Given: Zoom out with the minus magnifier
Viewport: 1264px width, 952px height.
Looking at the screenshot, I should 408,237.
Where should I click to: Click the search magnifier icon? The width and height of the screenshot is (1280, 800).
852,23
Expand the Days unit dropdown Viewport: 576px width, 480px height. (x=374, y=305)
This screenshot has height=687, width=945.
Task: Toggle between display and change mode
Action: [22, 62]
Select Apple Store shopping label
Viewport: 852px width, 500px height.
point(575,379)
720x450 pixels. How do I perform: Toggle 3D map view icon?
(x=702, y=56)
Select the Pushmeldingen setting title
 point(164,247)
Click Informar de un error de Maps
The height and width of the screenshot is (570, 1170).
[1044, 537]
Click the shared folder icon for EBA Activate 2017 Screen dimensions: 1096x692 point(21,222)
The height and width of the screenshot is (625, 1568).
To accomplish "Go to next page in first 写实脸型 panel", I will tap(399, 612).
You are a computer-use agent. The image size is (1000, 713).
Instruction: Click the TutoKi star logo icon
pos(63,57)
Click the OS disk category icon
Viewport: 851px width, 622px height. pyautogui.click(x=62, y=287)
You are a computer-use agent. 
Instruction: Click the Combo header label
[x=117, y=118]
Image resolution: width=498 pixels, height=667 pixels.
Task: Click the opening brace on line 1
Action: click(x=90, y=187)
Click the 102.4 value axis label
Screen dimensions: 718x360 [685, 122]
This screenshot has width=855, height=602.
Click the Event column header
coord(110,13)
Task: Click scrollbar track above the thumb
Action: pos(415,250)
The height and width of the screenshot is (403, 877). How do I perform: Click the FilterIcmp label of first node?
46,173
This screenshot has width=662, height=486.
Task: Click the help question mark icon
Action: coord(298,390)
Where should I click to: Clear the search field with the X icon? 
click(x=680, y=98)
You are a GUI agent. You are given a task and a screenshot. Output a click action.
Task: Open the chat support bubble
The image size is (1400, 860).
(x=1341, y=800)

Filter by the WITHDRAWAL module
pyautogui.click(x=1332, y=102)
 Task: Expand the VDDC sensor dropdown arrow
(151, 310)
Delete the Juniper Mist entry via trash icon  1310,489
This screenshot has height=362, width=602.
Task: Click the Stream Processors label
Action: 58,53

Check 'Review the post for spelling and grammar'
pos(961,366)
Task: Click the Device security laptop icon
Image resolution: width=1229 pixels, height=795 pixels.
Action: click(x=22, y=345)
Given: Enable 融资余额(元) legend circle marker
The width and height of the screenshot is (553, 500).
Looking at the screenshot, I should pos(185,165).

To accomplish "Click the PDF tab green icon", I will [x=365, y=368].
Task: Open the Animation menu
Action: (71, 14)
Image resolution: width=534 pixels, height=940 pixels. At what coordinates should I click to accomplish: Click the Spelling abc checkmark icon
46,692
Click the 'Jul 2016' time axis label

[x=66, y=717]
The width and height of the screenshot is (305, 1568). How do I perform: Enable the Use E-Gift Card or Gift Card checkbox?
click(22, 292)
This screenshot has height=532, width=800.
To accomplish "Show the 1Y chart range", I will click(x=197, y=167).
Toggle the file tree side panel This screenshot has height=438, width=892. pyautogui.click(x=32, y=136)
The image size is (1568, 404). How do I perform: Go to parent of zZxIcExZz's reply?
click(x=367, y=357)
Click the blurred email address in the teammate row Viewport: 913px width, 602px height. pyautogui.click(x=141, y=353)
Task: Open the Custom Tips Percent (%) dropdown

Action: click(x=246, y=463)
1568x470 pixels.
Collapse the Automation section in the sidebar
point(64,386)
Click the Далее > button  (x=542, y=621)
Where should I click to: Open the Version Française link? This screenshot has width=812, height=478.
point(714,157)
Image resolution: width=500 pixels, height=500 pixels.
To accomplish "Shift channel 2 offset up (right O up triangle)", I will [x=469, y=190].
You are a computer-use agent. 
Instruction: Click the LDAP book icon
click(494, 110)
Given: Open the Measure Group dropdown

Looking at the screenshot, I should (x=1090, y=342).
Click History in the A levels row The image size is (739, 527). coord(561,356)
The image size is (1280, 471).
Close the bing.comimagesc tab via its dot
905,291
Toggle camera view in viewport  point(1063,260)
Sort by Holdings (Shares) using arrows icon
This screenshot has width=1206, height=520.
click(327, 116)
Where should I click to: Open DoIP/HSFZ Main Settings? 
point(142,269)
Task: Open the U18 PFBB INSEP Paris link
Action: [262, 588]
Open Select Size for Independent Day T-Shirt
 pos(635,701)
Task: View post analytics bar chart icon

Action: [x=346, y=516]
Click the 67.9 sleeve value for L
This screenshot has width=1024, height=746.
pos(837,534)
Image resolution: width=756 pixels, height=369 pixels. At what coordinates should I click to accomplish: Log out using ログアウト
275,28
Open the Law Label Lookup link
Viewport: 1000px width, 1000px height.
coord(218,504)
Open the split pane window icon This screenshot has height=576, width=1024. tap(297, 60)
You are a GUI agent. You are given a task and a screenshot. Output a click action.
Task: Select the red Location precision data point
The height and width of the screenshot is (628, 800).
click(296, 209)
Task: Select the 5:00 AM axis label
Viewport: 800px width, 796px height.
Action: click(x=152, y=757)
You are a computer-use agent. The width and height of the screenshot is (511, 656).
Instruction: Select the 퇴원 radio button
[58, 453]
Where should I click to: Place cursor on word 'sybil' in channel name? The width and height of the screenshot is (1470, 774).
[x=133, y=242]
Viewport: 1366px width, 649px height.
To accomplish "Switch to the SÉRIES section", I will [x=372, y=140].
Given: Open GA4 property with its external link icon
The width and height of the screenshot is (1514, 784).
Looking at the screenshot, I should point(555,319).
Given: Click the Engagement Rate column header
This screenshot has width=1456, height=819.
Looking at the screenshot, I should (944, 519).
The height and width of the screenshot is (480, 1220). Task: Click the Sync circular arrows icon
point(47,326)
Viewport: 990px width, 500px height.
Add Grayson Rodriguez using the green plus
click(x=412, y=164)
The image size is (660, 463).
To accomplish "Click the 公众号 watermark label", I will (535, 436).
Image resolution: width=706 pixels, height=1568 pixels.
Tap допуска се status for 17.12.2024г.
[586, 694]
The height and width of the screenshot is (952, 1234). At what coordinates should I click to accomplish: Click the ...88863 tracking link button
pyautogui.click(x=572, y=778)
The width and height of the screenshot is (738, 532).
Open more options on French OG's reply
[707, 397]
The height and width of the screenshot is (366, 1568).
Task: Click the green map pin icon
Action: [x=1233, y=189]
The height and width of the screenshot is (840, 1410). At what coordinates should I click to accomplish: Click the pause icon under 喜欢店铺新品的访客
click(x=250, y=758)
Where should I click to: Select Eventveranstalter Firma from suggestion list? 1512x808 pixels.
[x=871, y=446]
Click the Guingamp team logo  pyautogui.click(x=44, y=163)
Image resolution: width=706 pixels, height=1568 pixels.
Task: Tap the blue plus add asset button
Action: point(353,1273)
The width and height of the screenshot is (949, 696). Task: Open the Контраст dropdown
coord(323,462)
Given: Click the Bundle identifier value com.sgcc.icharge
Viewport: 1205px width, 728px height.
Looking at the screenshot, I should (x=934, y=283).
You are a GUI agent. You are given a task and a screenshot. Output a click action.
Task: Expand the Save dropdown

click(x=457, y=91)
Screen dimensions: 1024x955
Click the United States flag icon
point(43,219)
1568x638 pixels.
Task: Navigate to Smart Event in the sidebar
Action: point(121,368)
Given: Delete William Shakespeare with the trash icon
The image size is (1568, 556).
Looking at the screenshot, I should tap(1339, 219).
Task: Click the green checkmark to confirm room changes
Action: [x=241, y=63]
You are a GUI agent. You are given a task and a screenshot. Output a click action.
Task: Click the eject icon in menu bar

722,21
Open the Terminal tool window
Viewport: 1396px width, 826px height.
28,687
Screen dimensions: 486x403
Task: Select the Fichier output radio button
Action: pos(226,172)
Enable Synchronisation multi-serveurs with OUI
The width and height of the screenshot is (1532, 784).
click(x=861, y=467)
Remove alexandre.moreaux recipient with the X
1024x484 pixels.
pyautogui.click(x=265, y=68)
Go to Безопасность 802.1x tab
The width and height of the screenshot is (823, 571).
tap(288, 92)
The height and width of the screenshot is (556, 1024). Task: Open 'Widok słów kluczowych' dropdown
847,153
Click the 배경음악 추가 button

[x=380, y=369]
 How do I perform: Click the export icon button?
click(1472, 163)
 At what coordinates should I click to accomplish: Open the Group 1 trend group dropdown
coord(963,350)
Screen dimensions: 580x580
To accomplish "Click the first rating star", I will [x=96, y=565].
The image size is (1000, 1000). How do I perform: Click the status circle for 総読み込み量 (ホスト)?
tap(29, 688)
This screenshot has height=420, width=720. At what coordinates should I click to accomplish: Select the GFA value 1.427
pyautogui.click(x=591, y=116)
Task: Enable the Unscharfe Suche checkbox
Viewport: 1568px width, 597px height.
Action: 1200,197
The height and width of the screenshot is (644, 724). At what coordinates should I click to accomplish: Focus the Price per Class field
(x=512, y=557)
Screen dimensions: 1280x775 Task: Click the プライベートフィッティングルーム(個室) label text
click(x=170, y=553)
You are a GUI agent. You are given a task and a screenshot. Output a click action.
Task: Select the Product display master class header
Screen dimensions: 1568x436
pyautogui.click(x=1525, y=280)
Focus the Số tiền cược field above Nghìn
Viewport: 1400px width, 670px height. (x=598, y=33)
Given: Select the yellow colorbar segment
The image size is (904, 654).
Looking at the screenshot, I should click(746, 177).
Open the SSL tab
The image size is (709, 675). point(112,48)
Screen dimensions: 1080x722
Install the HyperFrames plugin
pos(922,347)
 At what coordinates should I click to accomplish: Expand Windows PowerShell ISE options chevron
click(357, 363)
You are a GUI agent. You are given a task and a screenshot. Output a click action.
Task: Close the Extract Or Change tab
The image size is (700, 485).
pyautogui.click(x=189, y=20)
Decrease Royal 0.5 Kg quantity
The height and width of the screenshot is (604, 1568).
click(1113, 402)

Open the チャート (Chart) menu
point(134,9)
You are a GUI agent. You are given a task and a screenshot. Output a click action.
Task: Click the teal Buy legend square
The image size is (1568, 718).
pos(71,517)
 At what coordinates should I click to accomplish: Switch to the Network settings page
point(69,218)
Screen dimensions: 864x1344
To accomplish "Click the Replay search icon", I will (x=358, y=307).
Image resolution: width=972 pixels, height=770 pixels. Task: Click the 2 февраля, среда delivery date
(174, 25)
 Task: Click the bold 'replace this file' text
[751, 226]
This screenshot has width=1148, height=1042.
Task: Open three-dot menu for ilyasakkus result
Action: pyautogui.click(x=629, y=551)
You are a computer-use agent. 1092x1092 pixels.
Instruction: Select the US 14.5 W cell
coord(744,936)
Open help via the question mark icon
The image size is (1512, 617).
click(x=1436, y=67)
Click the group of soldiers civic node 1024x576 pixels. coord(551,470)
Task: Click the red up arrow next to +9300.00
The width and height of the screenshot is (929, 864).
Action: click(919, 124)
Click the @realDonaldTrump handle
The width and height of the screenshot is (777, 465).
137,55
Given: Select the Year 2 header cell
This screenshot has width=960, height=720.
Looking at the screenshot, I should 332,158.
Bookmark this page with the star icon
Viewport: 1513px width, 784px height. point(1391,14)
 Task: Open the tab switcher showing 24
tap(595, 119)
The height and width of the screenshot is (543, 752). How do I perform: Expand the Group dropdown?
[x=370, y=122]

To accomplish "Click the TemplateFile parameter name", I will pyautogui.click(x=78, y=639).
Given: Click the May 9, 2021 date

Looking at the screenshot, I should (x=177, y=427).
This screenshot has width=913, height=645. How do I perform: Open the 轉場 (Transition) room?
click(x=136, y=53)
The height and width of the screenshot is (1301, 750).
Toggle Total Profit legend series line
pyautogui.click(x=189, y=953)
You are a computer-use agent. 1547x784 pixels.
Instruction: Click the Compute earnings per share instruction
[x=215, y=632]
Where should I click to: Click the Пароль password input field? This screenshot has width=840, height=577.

Work instruction:
Each line holding "computer" should be copied from the material above.

Written answer:
You are a computer-use agent. The image size is (1000, 713).
You are a computer-use agent. 
You are a computer-use agent. 
You are a computer-use agent. The width and height of the screenshot is (511, 656).
You are a computer-use agent. 1092x1092 pixels.
You are a computer-use agent. 1547x784 pixels.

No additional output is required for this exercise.